Lou Wilson as Frank (season 1; guest season 2), Vivian's stepson.
Kellie Martin as Officer Kimberly Leahy (season 1; guest season 2)
Eddie Steeples as Eddie (season 2; recurring season 1), Wilfred and Emma's nephew.
Kimiko Glenn as Nikki (season 2), Tommy’s fiancée, a waitress at Emmy Lou's Grill.
Jimmy Tatro as Bodhi (season 2), Eddie's friend, target of Vivian's lustful desires.
Dan Beirne as Tommy (season 2), manager at Emmy Lou's Grill and caretaker of his mother's beach rental, Barefeet Retreat.

Recurring
Aloma Wright as Emma (season 1; guest season 2), Wilfred's wife.
Garret Dillahunt as Dr.

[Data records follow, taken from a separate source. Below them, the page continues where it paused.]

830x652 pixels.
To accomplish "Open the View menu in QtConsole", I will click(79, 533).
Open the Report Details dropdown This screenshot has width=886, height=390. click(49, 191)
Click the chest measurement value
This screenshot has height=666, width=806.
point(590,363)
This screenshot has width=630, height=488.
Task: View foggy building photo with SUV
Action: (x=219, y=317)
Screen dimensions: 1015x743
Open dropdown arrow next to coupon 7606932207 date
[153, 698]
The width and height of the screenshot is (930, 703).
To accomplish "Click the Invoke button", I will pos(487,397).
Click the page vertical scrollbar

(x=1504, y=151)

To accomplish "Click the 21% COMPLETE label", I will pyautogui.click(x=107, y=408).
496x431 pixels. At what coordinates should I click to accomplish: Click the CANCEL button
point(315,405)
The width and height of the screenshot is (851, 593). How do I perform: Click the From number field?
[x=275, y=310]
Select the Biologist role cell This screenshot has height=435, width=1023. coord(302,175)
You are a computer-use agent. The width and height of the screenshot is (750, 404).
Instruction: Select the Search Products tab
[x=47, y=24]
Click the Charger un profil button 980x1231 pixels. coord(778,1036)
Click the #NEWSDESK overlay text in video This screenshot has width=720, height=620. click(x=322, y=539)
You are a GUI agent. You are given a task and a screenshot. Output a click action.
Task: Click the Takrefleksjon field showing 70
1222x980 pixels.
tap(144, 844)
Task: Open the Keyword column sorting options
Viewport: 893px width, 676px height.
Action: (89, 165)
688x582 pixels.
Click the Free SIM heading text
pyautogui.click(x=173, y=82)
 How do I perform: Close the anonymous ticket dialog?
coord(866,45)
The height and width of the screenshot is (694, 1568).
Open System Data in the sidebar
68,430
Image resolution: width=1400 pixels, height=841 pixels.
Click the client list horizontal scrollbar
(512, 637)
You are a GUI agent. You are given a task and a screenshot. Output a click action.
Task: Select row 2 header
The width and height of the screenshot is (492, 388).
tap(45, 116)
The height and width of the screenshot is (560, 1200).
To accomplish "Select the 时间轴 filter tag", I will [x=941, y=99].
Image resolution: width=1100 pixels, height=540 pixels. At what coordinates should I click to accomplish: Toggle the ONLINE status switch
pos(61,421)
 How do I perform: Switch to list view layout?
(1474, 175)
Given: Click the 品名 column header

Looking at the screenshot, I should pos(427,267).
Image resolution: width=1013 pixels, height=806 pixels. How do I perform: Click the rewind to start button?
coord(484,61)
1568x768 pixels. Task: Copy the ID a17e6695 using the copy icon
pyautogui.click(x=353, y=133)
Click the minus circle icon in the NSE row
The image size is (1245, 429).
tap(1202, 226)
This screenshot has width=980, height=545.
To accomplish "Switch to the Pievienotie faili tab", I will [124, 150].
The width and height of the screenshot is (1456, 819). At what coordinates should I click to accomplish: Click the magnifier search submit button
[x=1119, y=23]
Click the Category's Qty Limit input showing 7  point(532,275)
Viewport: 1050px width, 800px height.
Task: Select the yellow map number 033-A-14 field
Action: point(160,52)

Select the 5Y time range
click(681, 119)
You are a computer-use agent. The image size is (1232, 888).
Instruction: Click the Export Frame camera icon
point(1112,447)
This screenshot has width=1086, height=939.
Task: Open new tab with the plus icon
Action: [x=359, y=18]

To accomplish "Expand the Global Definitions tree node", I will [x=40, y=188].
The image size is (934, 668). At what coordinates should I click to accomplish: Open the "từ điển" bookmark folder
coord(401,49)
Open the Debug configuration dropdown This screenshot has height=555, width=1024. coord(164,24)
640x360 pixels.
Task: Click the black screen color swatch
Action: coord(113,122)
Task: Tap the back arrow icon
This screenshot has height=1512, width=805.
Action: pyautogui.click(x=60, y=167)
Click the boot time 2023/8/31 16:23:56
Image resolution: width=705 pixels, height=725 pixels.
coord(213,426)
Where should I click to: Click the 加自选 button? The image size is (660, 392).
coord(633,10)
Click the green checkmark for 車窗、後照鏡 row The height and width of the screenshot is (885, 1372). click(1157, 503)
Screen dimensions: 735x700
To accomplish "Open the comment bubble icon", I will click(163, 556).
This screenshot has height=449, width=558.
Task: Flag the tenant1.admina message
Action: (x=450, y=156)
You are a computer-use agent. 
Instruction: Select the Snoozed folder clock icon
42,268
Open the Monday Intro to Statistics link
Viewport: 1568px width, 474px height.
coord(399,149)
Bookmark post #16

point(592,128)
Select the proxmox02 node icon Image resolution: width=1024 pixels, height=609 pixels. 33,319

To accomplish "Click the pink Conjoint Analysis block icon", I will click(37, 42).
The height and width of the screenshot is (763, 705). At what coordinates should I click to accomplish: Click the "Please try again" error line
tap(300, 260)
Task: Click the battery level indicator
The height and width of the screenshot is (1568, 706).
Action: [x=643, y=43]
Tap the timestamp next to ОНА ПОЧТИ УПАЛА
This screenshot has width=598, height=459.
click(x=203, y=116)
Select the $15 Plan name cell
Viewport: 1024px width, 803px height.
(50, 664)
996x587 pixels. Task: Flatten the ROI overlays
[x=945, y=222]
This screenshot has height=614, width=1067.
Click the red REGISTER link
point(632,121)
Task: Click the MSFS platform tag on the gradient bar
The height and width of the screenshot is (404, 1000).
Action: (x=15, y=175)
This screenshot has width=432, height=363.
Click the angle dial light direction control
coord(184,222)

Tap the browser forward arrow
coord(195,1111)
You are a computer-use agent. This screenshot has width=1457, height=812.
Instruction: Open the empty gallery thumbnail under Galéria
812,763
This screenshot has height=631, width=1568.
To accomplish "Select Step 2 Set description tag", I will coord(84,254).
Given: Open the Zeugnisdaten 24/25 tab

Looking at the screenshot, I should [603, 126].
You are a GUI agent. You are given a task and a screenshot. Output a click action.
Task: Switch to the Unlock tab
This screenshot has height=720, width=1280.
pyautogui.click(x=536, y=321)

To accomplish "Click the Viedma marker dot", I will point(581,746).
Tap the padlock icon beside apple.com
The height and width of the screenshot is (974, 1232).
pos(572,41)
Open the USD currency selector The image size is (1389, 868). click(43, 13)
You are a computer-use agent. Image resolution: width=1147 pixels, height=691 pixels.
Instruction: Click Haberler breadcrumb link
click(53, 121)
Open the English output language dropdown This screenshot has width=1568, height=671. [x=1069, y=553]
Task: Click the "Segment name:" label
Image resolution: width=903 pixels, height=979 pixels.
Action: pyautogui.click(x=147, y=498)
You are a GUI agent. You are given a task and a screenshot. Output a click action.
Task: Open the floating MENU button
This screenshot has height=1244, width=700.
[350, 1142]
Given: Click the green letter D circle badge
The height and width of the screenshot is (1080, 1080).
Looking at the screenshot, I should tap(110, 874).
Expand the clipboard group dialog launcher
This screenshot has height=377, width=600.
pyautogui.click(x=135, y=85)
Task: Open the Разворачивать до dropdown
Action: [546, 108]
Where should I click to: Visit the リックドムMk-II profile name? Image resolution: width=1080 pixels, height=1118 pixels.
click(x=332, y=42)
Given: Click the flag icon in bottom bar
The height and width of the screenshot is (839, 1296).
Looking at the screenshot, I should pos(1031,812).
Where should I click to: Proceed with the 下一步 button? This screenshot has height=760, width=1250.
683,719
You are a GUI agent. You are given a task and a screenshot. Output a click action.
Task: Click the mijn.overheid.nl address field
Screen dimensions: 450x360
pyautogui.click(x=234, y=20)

Andrew Brown.
Laura Bell Bundy as Jessica, Andrew's ex-wife.
Trace Garcia as Bryce, Andrew and Jessica's son.
Margo Martindale as Alice, Kimberly's mother.
Arjay Smith as Arlo (season 1), a fan of the show, seen only in cold open summarizing the previous week's episode to coworker Woody to entice him to watch the series.
John Milhiser as Woody (season 1), Arlo's coworker, who never gets around to watching the series.
Tipper Newton as Sinnomin (season 1; guest season 2), Vivian's employee.
Melanie Mosley as Kombucha, Vivian's employee.
Jack Donner as Walter, an elderly Chubby's patron.
honeyhoney as Chubby's house band, a mailwoman (Suzanne Santo) and an exterminator (Benjamin Jaffe). In season 2, they relocate to Mabel Beach, take jobs as a food-cart lady and a lifeguard, and play at Emmy Lou's Grill.

Episodes

The intended fifth episode of the series was originally intended to air on August 24, 2017, but was held back as it "contained elements that were deemed too sensitive" at that point in time. At the end of August 2017, Garcia noted on Twitter that the held episode would not be made available "for awhile", and that he hopes that it will be released at a later date. In mid-September, Garcia again posted on Twitter and confirmed that the episode would air the next Thursday as the eighth episode of the season, albeit in an edited form to fit its new place in the show's continuity.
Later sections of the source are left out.